About this exercise:
From the line that contains "[Twitter] (62, 914)" through the line that contains "septiembre 2020 (75, 2274)", output every line of the listing below exactly and leave out all the rest.

Records for this exercise:

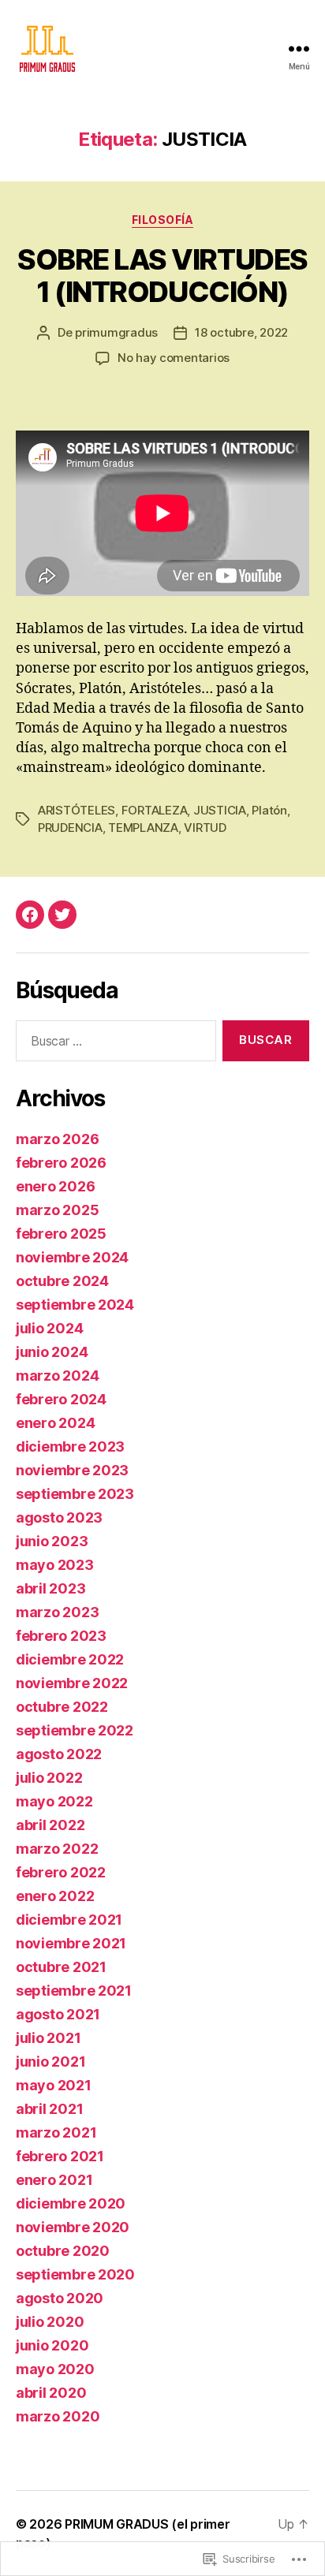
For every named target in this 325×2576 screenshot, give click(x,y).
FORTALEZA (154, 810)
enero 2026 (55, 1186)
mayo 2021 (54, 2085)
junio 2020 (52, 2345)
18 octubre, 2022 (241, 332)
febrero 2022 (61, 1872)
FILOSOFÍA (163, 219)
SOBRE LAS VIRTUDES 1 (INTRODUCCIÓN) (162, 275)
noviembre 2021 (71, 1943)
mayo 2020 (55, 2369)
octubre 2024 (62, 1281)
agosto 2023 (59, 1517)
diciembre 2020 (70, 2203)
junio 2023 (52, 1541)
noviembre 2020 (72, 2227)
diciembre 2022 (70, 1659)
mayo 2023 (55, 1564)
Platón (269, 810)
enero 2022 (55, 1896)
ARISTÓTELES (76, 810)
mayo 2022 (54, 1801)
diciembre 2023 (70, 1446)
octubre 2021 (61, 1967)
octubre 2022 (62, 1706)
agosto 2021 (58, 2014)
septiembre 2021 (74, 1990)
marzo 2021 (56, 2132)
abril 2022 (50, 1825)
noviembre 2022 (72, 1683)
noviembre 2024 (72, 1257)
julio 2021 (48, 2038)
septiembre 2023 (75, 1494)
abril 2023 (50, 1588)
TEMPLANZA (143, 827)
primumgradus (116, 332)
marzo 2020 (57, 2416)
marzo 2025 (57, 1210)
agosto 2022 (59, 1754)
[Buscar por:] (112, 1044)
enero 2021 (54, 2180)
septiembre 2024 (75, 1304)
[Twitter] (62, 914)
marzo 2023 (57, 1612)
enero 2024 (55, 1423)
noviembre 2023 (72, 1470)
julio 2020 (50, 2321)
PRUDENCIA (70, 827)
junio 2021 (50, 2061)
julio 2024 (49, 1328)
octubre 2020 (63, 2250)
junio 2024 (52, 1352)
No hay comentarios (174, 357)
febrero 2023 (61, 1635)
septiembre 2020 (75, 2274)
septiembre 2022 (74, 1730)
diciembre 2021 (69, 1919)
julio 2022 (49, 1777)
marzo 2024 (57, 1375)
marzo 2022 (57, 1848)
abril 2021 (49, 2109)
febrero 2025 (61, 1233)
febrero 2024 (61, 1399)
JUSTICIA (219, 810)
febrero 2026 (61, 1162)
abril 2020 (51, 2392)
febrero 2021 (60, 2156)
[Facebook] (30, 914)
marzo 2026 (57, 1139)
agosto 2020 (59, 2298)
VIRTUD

Answer:
[Twitter] (62, 914)
marzo 2023 (57, 1612)
enero 2024 (55, 1423)
noviembre 2023 (72, 1470)
julio 2020 (50, 2321)
PRUDENCIA (70, 827)
junio 2021 (50, 2061)
julio 2024 (49, 1328)
octubre 2020 (63, 2250)
junio 2024 (52, 1352)
No hay comentarios (174, 357)
febrero 2023 (61, 1635)
septiembre 2020 (75, 2274)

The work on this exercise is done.